サイバー攻撃や生物兵器に関する質問も、安全上のリスクが高い対象として扱われる。会社側は、こうした制御によって安全性を確保したと説明している。高性能AIを一般に広げる一方で、利用範囲を管理する設計が採用された。
限定提供から対象拡大へ移行
クロード・ミュトスは、アンソロピックが2026年4月に発表した後、悪用リスクの高さを理由に提供先が制限されていた。当初はおよそ50の企業や組織に限定されていたが、6月には提供対象がおよそ200に拡大された。今回のフェイブル5の公開は、こうした段階的な対象拡大の流れの中で行われた。
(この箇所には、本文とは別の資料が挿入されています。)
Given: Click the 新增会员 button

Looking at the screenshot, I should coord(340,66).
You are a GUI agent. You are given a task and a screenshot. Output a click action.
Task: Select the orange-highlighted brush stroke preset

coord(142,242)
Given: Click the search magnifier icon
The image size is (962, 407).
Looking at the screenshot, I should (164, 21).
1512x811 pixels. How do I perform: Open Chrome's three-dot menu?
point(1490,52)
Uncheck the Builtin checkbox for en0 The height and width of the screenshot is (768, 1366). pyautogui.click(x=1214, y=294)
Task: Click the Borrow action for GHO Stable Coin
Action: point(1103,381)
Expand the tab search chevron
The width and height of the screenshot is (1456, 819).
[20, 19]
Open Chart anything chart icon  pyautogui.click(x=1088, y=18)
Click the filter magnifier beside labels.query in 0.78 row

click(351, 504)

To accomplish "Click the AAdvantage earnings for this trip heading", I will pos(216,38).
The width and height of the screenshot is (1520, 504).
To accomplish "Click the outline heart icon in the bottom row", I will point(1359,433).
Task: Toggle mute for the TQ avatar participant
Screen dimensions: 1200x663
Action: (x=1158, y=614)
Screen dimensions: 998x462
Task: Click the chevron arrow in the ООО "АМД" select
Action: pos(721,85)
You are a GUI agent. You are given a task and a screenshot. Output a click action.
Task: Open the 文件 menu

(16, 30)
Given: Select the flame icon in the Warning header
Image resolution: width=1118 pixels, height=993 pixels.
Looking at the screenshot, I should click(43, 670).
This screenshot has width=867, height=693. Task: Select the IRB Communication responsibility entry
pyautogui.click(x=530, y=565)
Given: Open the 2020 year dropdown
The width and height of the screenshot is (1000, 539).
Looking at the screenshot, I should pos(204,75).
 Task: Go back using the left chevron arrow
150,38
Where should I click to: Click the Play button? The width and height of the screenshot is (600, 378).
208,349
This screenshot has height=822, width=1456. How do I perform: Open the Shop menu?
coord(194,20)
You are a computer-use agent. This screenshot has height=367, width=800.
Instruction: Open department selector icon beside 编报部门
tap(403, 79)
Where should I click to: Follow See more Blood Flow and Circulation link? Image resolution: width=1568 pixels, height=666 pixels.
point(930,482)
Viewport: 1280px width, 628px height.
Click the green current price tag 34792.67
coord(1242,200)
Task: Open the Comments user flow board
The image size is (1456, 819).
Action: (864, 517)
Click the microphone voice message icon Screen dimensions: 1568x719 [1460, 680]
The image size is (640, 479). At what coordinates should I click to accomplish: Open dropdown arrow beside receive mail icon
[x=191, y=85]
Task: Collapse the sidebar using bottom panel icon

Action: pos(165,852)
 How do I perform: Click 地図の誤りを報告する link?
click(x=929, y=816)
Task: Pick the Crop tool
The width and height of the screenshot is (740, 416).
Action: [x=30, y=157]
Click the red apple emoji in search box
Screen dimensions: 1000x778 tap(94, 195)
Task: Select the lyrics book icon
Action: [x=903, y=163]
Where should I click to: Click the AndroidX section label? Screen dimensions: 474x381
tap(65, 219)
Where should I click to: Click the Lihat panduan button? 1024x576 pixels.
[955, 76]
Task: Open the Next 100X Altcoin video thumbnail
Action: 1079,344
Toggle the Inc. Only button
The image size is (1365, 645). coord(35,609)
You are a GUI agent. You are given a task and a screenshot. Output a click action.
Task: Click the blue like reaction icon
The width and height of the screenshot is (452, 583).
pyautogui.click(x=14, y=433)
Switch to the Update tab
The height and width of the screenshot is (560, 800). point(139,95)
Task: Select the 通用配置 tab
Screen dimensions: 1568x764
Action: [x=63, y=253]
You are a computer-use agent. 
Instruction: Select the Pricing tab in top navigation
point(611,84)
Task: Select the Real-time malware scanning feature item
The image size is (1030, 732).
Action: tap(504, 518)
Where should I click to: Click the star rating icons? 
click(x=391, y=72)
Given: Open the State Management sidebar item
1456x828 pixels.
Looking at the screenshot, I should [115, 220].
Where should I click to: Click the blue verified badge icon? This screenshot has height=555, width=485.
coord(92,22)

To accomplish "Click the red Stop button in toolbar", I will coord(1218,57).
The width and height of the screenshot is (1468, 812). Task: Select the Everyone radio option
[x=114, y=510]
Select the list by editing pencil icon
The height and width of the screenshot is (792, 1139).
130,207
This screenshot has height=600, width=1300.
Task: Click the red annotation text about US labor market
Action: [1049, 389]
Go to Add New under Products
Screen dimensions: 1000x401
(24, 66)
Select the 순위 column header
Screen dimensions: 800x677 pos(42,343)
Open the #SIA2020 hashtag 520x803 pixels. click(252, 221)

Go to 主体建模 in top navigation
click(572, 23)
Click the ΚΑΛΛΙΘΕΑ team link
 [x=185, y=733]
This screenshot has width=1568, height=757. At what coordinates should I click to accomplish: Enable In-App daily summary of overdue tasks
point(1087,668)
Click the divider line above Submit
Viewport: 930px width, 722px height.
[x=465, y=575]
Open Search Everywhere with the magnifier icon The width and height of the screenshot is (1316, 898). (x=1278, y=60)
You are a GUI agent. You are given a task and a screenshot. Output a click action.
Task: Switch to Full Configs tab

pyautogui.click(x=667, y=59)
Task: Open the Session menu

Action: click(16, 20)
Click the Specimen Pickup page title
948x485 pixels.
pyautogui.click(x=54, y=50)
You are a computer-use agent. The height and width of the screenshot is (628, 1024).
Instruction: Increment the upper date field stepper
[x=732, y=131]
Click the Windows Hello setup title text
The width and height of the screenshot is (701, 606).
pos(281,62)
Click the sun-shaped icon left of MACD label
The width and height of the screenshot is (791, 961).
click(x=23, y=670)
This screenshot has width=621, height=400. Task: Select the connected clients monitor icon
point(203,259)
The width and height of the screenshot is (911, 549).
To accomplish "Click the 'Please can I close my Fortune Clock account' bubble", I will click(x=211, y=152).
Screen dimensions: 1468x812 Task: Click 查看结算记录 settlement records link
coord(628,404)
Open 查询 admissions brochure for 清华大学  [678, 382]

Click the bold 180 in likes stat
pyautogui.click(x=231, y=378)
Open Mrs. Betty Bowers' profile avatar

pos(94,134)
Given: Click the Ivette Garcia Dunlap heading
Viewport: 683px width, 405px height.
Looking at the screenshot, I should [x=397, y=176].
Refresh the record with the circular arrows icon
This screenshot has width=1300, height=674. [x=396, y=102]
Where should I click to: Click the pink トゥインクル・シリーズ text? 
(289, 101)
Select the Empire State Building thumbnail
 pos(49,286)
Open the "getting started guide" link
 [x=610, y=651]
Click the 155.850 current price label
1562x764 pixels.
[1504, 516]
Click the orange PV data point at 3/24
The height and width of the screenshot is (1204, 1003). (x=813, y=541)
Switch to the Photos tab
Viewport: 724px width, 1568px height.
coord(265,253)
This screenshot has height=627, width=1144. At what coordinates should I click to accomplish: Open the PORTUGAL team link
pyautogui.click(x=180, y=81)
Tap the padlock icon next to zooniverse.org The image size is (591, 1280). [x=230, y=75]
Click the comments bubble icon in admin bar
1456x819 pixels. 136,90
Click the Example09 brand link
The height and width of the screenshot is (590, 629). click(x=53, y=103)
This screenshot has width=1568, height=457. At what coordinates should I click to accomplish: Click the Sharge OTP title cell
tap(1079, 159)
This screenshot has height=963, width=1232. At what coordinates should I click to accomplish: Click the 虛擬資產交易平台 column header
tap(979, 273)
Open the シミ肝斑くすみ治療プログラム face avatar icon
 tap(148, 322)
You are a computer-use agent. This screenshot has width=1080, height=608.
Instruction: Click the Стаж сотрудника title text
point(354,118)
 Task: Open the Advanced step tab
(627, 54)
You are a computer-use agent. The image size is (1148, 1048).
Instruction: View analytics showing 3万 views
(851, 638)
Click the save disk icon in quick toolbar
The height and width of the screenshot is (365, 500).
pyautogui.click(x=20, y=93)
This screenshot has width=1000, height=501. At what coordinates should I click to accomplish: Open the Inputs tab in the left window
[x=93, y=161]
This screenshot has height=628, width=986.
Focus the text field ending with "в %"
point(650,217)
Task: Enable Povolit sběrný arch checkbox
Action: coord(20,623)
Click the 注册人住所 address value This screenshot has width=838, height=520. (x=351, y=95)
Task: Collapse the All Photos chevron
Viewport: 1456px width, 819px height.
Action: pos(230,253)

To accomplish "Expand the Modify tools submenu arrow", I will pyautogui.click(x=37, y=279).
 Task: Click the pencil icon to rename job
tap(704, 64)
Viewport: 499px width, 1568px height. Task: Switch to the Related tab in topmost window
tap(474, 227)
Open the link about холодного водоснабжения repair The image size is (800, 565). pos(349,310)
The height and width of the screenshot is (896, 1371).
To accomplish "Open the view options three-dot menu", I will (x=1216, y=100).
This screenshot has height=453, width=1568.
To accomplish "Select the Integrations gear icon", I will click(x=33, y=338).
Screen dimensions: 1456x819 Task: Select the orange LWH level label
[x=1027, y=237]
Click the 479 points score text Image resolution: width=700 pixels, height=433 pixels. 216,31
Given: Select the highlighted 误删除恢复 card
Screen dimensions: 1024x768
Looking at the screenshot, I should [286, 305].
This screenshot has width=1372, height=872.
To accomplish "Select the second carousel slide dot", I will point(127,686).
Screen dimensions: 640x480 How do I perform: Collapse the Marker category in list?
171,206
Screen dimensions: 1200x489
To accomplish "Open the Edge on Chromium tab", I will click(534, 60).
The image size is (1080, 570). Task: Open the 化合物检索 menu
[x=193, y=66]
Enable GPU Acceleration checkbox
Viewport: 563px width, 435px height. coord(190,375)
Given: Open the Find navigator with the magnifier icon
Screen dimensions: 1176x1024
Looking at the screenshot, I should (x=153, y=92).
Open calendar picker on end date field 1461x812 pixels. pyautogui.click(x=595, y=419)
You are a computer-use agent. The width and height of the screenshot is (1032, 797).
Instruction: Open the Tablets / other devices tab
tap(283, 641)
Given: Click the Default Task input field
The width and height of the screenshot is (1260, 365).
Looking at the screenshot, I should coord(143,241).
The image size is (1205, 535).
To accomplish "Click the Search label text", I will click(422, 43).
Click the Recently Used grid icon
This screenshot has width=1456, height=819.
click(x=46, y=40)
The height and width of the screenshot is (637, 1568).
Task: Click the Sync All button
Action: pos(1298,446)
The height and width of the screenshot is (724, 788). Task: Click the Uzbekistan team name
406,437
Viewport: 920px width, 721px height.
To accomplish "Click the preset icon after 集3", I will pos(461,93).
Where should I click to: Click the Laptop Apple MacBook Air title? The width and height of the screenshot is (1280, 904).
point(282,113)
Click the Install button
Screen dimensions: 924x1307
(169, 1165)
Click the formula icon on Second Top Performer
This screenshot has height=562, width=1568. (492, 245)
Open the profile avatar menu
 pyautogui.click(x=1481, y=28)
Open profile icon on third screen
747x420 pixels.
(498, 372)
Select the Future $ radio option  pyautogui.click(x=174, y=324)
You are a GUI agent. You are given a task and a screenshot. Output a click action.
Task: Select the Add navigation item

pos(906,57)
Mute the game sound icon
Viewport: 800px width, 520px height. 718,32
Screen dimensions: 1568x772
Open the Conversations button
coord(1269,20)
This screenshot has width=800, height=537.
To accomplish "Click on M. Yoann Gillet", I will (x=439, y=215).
これまで限定的に扱われていたミュトス級の性能が、一般利用者にも使える形になったことは、AIサービスの提供範囲における大きな転換点となる。月額20ドルからの定額プラン加入者は、6月22日までは追加料金なしで利用できる。6月23日以降は当面、利用量に応じた支払いが必要となる。
次世代ミュトス5も提供開始
アンソロピックは今回、フェイブル5の一般提供と同時に、次世代型となる「ミュトス5」の提供開始も発表した。提供を受ける企業は、急ピッチでセキュリティー対策を進めることになる。ミュトス級AIの利用拡大は、開発や調査の効率化に加え、安全管理のあり方にも注目を集めている。
高性能AIは、複雑な作業を短時間で実行できる一方、使い方によっては重大なリスクを伴う。アンソロピックは、危険な指示への応答を制限する仕組みを導入し、一般提供に踏み切った。今回の発表は、AIの能力拡大と安全対策を同時に進める動きとして位置付けられる。